Saturday loomed large because it was Supercars day! There had already been two days of action down at the track, but our intention had only ever been to go for the final two days. Getting from way out at Semaphore Beach to the track was super easy. We parked the car at the Glanville train station, about five-minute drive from the caravan park. Then we hopped on a train to Adelaide Station, then walked straight out the door onto a free shuttle bus, walked 50 metres to the gate, probably another 50 to our seats in the Brabham Stand and we were set for the day – in under an hour. Pete and Velvet joined us, and although their seats were technically a few rows back, they decided to sit with us until the real owners of those seats turned up, but they never did (neither day).

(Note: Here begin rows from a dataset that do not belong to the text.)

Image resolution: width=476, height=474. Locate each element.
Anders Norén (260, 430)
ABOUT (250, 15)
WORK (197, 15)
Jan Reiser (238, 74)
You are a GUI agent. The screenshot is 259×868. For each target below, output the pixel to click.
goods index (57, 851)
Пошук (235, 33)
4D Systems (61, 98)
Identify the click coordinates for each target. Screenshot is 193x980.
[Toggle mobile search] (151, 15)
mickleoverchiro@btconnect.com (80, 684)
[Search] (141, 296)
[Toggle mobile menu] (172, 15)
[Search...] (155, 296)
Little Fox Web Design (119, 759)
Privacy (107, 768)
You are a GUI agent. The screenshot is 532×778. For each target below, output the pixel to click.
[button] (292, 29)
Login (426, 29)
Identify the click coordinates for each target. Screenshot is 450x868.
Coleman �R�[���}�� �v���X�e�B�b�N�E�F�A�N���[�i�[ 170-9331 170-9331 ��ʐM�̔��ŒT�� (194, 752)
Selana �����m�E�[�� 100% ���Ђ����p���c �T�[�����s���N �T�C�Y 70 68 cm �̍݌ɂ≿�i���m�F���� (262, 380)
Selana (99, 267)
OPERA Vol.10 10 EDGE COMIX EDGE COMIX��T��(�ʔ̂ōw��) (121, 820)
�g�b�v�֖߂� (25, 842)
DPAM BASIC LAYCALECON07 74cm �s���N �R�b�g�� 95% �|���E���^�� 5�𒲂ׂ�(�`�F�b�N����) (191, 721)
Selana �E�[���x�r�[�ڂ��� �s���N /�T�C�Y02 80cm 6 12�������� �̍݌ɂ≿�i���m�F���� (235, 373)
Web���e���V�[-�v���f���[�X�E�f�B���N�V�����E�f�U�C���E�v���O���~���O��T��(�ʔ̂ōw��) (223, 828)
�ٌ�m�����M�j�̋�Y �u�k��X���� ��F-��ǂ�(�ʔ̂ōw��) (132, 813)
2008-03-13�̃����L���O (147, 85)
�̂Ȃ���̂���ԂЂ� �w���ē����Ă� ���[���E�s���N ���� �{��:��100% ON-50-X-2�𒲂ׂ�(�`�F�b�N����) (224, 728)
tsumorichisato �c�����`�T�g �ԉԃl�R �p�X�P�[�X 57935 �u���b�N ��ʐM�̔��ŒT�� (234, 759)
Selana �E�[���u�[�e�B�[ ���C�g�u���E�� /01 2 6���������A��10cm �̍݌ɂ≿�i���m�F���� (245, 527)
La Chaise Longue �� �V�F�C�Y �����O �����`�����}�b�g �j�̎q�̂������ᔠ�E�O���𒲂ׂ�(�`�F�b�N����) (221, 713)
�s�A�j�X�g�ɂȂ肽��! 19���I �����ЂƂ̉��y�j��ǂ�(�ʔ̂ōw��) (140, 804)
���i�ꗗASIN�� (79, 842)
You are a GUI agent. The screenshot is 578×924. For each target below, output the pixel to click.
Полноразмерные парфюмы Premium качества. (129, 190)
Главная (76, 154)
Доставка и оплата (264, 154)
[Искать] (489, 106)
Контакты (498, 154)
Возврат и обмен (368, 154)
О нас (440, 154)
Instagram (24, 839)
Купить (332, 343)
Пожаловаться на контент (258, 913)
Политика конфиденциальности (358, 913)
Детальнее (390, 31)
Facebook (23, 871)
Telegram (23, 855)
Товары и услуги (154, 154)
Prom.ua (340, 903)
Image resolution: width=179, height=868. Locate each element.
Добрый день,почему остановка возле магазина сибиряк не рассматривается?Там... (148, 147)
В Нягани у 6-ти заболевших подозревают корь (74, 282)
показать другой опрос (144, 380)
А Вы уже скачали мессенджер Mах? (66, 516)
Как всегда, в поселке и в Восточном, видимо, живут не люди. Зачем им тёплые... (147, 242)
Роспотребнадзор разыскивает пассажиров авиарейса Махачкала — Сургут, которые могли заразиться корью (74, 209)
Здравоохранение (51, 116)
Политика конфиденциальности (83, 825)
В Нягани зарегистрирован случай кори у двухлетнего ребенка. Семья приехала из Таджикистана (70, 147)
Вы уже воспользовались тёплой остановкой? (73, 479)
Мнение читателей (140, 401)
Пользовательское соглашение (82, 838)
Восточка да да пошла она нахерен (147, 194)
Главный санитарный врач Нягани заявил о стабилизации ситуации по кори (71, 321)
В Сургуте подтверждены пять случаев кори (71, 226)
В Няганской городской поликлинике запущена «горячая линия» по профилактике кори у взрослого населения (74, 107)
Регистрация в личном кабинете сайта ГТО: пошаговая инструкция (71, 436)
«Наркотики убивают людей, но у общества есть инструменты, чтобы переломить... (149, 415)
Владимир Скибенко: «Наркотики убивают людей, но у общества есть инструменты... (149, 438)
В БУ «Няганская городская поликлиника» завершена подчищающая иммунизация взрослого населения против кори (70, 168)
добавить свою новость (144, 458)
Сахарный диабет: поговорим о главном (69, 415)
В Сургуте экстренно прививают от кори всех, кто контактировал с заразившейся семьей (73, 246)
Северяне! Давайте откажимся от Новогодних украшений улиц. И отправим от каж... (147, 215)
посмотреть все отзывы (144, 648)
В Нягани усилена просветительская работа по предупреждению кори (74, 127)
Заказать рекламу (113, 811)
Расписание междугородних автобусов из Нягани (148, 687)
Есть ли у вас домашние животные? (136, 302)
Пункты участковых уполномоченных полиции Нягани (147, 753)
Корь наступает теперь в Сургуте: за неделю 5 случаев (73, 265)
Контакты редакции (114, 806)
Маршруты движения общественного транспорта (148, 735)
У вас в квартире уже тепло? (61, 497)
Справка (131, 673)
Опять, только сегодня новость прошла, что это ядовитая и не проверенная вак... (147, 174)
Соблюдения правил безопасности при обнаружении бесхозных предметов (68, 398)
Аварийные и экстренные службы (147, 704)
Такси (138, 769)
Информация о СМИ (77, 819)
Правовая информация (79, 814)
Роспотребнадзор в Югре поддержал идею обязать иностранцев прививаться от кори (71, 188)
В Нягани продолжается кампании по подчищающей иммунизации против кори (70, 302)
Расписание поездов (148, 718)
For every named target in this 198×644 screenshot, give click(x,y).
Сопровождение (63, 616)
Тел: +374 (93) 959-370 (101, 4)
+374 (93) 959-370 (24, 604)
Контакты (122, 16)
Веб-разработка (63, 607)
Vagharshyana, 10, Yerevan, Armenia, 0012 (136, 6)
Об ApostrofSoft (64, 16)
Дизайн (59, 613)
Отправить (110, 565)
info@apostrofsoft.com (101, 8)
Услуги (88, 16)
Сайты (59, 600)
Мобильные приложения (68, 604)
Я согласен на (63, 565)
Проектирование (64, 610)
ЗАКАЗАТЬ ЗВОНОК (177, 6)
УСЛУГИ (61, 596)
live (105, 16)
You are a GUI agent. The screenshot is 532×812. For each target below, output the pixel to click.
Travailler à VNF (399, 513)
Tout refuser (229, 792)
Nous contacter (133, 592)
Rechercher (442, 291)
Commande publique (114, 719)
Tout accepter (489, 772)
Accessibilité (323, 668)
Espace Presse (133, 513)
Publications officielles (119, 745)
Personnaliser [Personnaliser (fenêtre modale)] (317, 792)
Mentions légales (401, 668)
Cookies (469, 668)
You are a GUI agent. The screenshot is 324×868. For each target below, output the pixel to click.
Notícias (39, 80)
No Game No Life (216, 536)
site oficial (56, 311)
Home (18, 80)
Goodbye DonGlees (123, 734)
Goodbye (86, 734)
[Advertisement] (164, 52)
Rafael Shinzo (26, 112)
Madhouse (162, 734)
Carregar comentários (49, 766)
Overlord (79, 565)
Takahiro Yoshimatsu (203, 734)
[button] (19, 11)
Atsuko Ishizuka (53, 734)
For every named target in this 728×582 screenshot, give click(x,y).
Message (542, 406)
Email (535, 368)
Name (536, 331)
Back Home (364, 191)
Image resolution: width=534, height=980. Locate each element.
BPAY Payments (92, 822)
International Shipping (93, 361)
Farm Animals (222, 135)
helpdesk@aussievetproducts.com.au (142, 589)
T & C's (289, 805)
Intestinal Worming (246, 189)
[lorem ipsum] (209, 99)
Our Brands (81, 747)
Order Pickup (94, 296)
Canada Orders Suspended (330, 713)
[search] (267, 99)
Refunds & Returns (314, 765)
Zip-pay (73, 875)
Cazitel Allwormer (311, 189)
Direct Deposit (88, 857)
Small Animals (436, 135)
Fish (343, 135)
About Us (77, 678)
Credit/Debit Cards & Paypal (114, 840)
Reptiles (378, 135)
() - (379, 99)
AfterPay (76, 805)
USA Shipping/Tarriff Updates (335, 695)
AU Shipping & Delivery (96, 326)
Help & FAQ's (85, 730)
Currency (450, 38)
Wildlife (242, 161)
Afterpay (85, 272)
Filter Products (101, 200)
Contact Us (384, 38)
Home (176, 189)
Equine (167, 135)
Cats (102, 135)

On Sunday, it was the same thing, but the Sunday at the Supercars was a little bit special. Firstly, three drivers – Nick Percat, Will Davison and Snowy River Caravan sponsored James Courtney (who we still ‘blame’ for our van) – were retiring after long careers, not only here, but overseas. Secondly, this year there was change to the way that the Driver’s Championship was decided, I don’t want to bore any non-Supercar fans who have managed to stay with this blog this long, but there were only four drivers in the field of 25 who could win the title, and realistically, it came back to only two. Now while some people follow a brand, I follow drivers. While my favourite driver was out of contention, two of my other favourites were battling it out. I wanted Chaz Mostert to win because he had never one after 12 seasons, and I wanted Broc Feeney to win, because at 21 years of age, he is a driving talent and a lovely young man – and had won more races and pole positions than anyone else in the 2025 season.
On the first lap, Chaz’s driving partner Ryan Wood got tangled up with Broc Feeney, spinning Broc around and pushing him to the back of the field. This caused great controversy as many of Broc’s fans believed that Ryan had done this deliberately to help Chaz. I thought it was just a racing incident. Broc started to charge back through the field, but then his engine started failing, and he ended up losing all the gain he had made, even being lapped by most of the field. Chaz finished second in the race behind Matt Payne, but this was enough for him to win the Championship. I have never been so elated, and so deflated at the same time, and I think a lot of people felt the same way.
After the race we bid our farewells to Peter and Velvet, having had a great time with our friends of almost forty years. We returned to Semaphore Beach, sad that we were leaving Adelaide, but also sad in realising this was the turning point, because although we still have three weeks on the road, now we are heading home, and although we have missed everyone there, we have really loved our little taste of life on the road.
Also, we have to go back to Adelaide, because although seeing 1892 churches, we didn’t take a photo of a single one.